Hillary Clinton’s big primary win yesterday in Pennsylvania kept her hopes alive for the Democatic Party nomination. She still trails Barack Obama in pledged delegates, but the gap has been closed. The big question is what impact the so-called “super-delegates” will have on who the final nominee with be. Super-delegates are made up of Democratic Senators, Representatives, party officials, former Presidents, etc. These delegates are not decided or assigned by the primary results. They can vote as they wish. Normally they don’t vote until the convention and there are several hundred of them. (Above: Hillary Clinton after Pennsylvania primary, AP Photo)

Most of all she has demonstrated she can carry the big states like Ohio, New York, Texas, California, Florida, Michigan and Pennsylvania, all of which she won the primaries in.
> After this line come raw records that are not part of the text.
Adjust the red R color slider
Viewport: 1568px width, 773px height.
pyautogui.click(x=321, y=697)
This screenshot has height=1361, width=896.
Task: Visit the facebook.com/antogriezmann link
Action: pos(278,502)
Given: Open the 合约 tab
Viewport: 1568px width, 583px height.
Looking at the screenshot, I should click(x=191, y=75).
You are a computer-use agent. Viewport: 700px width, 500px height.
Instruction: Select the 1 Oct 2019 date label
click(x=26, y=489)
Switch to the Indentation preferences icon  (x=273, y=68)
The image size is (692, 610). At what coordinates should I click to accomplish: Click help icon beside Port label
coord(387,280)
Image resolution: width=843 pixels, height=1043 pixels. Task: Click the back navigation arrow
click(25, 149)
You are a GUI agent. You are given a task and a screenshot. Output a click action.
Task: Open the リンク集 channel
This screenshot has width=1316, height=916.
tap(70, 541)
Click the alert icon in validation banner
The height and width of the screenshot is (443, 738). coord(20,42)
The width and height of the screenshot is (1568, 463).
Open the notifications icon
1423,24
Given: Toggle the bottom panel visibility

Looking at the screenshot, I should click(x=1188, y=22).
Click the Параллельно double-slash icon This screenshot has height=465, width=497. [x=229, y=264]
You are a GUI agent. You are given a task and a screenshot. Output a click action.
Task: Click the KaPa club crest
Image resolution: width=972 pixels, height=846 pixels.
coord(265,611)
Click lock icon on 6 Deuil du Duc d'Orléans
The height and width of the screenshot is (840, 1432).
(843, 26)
If the goal of the Democratic Party is to win the general election against the strong Republican candidate John McCann, then they need to consider Hillary’s ability to win those states having the most Electoral College Votes. Remember that winning the popular vote has nothing to do with winning the presidency. The candidate winning the majority of Electoral Votes wins. Here is the breakdown of Electoral Votes up for grabs in the large states in the general election:

California – 55
Florida – 27
Michigan – 17
New York – 20
Ohio – 20
Pennsylvania – 21
Texas – 34
Total = 194

You can see that if a candidate can carry all the large states they would be well on the way to reaching the magic number of 270 Electoral Votes needed to win the presidency. This certainly doesn’t dimish the importance of those states having smaller numbers of Electoral Votes because they would have a major impact in a tight election.

The most populous states have the most Electoral Votes because the number of Electors a state has is equal to the number of Senators and Representatives that states sends to Washington as elected officials. The total number of Electoral Votes is 538. A winning candidate in the general election has to win 270 (one more than half).

By winning the primaries in those states with the most Electoral Votes available in the general election Hillary Clinton hopes to be able to convince the unpledged “super-delegates” to support her. If she can do that, she will win the nomination.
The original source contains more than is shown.